I was born in a major hospital in the UK prior to `1982.. But I never received a birth certificate. People always respond "that is weird" if I write or say that. So my research found

[1] Prior to 1982 birth certificates in the UK weren't enforced as strictly so there was a greater chance of not getting one. [2] I found myself on hospital records on a certain online genealogy site. I had to know which hospital. I did so I looked that up. It lists the general time window [about 2 months], my name and my parents surnames and my mother's maiden name. All were correct. So there was no way of it being anyone else.

But that makes things weird. Somehow I never got a birth certificate. So you would think that maybe it was lost in the rush of a hospital. But that explanation isn't sound because there was still time for me to end up listed by name in other hospital online records as said above.

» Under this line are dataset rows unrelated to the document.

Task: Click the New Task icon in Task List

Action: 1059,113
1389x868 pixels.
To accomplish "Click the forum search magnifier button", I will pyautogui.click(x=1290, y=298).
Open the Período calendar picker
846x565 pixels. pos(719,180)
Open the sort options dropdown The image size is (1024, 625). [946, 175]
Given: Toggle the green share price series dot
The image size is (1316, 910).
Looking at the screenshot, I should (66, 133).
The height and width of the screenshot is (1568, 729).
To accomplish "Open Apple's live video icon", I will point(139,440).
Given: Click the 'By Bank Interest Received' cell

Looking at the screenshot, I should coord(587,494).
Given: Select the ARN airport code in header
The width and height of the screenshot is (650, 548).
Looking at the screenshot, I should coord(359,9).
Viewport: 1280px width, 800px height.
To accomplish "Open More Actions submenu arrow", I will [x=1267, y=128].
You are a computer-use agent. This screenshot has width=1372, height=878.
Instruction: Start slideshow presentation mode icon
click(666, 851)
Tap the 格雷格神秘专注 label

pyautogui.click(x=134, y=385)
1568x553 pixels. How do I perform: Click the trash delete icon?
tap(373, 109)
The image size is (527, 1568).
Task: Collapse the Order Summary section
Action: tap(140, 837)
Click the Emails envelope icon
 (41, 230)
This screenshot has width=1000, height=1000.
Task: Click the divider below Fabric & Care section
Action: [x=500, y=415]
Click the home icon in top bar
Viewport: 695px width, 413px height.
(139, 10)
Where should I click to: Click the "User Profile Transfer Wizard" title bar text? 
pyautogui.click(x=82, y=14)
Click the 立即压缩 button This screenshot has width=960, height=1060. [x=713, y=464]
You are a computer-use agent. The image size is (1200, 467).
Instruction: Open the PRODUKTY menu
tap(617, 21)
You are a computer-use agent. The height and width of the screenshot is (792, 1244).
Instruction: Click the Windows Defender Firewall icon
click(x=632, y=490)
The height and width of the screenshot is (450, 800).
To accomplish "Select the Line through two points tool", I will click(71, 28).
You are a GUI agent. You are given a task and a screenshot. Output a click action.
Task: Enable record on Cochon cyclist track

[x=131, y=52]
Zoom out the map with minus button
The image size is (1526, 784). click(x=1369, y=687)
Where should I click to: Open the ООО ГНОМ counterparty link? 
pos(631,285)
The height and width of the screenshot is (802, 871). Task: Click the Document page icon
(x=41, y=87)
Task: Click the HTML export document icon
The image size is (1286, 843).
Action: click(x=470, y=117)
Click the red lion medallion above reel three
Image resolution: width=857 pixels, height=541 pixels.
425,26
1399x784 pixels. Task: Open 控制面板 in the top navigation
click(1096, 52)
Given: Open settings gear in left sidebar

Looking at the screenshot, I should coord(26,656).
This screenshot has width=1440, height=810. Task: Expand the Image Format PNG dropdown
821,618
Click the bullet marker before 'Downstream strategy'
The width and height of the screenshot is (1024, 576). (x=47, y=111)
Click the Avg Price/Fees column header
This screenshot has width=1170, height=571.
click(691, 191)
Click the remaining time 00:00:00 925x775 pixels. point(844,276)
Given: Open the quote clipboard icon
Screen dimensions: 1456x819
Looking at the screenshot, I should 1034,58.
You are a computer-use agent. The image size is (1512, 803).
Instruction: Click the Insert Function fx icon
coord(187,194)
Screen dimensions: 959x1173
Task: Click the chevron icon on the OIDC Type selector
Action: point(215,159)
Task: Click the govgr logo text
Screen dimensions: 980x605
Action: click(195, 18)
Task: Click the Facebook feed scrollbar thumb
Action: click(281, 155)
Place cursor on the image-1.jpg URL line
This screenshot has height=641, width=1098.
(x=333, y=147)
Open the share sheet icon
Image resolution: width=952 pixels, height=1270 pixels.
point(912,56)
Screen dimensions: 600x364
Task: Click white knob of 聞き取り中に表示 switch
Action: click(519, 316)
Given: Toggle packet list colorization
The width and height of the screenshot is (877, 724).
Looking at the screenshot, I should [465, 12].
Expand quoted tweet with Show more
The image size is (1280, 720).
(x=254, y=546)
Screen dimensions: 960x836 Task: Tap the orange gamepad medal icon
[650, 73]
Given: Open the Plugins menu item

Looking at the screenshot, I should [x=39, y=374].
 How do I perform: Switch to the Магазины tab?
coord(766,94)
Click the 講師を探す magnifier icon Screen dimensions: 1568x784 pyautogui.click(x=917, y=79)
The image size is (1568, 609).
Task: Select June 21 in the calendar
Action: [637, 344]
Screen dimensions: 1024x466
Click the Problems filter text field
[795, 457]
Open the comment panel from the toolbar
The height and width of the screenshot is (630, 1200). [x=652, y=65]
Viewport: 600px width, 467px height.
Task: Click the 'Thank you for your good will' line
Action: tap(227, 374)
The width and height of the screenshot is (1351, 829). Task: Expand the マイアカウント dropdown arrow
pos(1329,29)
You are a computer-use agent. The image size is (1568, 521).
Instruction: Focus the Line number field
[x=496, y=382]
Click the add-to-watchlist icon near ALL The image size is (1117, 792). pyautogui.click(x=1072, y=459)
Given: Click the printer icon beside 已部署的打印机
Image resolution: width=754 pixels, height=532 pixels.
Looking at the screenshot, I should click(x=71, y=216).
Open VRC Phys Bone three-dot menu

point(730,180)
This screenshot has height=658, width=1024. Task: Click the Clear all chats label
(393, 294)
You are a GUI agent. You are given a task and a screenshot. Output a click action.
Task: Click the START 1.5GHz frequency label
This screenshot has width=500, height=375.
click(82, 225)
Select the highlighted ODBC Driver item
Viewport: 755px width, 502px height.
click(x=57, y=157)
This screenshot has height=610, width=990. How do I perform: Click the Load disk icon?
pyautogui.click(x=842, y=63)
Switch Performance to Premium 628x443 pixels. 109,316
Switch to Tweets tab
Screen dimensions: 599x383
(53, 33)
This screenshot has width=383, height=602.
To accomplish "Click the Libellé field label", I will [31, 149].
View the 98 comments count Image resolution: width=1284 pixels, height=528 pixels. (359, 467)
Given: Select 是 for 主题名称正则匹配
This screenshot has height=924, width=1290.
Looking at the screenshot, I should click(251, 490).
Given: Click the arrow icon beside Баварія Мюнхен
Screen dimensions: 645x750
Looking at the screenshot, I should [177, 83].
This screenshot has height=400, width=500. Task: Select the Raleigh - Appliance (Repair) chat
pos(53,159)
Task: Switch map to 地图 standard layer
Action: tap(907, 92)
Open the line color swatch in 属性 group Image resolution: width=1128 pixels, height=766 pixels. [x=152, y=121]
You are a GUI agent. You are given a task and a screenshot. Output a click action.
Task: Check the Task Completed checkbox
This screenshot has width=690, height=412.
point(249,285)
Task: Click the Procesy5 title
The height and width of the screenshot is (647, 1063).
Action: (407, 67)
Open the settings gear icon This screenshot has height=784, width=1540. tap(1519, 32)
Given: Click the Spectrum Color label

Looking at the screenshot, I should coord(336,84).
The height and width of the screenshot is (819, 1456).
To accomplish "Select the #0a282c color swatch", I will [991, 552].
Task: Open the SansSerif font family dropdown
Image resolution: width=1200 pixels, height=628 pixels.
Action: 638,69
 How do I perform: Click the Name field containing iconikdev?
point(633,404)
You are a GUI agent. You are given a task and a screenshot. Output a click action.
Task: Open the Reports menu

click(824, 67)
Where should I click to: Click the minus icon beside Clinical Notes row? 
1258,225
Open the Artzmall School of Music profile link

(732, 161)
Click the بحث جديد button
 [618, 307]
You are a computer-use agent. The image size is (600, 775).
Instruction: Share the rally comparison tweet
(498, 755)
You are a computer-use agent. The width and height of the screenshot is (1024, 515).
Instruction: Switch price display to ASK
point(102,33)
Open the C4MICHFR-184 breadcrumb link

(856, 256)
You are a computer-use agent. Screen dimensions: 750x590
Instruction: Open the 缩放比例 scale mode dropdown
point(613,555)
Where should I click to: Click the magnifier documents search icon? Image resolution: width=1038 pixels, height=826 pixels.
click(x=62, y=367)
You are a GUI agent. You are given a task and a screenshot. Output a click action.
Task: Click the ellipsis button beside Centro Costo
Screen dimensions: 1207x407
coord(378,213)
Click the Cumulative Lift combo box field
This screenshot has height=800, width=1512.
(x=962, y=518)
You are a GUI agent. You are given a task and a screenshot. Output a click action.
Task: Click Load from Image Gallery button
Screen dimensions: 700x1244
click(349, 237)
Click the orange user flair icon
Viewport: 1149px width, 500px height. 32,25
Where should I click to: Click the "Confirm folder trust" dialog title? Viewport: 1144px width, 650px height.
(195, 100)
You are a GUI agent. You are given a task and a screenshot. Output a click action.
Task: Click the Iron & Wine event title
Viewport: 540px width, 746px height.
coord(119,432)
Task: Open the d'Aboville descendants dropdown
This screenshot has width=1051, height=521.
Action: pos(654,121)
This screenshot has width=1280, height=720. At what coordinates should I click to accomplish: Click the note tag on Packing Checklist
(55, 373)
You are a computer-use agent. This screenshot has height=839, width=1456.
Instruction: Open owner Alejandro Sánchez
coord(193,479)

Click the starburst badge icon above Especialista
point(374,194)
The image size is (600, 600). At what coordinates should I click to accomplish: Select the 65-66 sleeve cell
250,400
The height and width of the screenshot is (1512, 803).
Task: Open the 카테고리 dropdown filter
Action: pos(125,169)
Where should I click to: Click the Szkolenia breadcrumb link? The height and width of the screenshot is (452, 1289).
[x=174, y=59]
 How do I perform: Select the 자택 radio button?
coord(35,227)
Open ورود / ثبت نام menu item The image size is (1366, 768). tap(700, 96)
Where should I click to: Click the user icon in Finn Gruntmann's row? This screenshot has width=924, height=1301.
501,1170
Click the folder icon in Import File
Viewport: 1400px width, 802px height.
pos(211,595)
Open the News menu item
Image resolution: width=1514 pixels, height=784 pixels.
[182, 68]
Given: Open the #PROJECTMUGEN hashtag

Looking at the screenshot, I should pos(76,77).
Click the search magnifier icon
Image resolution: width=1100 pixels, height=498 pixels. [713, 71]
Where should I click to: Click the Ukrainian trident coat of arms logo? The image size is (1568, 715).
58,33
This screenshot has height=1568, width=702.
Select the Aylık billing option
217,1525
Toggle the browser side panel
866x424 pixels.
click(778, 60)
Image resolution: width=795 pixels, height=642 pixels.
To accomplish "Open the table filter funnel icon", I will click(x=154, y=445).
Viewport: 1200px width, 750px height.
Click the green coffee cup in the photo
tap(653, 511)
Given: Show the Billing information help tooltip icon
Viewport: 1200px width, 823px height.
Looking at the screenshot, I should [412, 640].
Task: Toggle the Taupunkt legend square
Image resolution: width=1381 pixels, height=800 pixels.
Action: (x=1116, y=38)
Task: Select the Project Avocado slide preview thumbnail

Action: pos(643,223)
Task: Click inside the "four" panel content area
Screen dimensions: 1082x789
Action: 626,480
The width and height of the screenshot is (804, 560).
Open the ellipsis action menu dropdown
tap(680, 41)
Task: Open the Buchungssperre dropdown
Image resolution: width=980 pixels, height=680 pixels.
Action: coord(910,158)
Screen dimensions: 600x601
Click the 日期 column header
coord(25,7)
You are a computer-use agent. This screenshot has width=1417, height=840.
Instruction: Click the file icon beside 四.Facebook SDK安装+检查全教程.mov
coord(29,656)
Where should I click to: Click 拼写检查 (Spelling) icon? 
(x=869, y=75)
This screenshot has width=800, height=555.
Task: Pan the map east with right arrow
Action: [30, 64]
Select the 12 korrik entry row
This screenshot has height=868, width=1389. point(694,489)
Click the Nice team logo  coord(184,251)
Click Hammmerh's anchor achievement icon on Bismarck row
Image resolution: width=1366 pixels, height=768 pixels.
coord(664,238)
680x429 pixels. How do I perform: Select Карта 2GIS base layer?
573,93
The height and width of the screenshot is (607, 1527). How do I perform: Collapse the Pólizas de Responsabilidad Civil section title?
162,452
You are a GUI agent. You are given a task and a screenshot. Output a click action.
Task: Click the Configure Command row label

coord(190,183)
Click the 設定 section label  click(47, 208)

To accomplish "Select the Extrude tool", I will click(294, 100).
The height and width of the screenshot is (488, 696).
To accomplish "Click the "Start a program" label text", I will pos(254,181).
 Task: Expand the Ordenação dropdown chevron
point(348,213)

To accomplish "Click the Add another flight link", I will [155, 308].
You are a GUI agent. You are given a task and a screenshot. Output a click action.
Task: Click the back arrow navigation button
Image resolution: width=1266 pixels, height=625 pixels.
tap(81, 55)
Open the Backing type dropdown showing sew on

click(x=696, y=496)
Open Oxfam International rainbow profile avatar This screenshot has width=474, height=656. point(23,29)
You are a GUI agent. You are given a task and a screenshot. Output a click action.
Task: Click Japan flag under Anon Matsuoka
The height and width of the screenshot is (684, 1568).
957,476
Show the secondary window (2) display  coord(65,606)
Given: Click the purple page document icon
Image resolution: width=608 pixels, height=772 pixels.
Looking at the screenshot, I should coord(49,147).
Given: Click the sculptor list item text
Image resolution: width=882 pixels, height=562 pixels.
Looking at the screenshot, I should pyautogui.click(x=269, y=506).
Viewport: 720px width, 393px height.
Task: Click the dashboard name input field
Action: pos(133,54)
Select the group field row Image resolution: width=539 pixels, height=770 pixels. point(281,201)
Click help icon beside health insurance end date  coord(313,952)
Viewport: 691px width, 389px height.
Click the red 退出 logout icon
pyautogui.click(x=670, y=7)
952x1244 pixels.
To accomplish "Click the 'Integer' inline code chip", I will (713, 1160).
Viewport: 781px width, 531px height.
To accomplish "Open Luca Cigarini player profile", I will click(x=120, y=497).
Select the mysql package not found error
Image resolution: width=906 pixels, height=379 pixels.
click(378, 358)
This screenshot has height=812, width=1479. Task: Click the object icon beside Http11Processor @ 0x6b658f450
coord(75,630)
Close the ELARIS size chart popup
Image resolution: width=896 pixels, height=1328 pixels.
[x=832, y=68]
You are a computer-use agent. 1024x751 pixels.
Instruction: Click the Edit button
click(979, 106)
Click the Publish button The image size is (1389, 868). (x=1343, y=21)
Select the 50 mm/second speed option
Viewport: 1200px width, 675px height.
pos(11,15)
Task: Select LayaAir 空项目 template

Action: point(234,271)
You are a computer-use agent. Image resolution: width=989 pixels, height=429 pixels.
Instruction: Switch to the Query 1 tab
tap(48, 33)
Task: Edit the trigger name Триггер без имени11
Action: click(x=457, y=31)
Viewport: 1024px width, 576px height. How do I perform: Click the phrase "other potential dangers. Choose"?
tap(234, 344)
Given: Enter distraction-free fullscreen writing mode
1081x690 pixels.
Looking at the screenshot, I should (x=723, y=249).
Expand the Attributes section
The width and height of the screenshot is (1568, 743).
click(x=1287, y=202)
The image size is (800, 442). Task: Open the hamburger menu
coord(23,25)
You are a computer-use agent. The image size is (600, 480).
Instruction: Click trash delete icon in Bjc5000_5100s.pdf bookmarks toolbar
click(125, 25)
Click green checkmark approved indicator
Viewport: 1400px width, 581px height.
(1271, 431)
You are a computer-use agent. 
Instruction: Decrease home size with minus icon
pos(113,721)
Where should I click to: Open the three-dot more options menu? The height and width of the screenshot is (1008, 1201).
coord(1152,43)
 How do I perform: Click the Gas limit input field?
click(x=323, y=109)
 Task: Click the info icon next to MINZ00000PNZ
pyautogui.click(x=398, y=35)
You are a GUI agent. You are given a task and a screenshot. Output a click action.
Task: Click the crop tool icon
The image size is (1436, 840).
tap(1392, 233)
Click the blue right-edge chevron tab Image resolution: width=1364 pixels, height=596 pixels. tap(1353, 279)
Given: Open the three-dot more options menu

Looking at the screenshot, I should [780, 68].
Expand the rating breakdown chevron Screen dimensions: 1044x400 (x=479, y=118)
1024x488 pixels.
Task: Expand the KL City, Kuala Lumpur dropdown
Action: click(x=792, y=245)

So my question: under my circumstances [it's not as though I was any unsual case in the middle of nowhere etc] how common was it to not get a birth certificate? Especially prior to 1982.

Worth adding that there is no doubt that I never got a birth certificate; I applied to the British Government once for something that needed one and they told me that there had never been one for me.

  • 2
    What changed in 1982? Jun 28, 2019 at 0:14
  • 4
    Strange indeed. I have two (pre 1970), one handwritten and one typed (but there's only one of me...I think...). Jun 28, 2019 at 0:15
  • 5
    May have something to do with British nationality law and "From 1 January 1983, a child born in the UK or the Falkland Islands[7] to a parent who is a British citizen or "settled" in the UK or the Falkland Islands is automatically a British citizen by birth." Jun 28, 2019 at 0:20
  • 5
    I think a clarification is in order - were your birth not registered, or did you just not get certificate of the registration? That is - they told me that there had never been one for me Were they actually talking about the birth certificate, or did they mean they don't have you on the Birth Register at all? I think the former is relatively easy to explain; the latter would be rather more unusual.
    – Semaphore
    Jun 28, 2019 at 3:34
  • 5
    It's not clear if the question is about registration or birth certificates. Registration of birth was a legal requirement since the 19th century, with an absolute duty to register and fines for non-compliance introduced in 1875. Of course, people don't always obey the law, but it can be hard to tell how many failed to do so. angliaresearch.co.uk/articles/…
    – Stuart F
    Jun 28, 2019 at 13:45

1 Answer 1


There are two parts to this question

  • Registration of birth
  • Parents (or others) obtaining a birth certificate (copy)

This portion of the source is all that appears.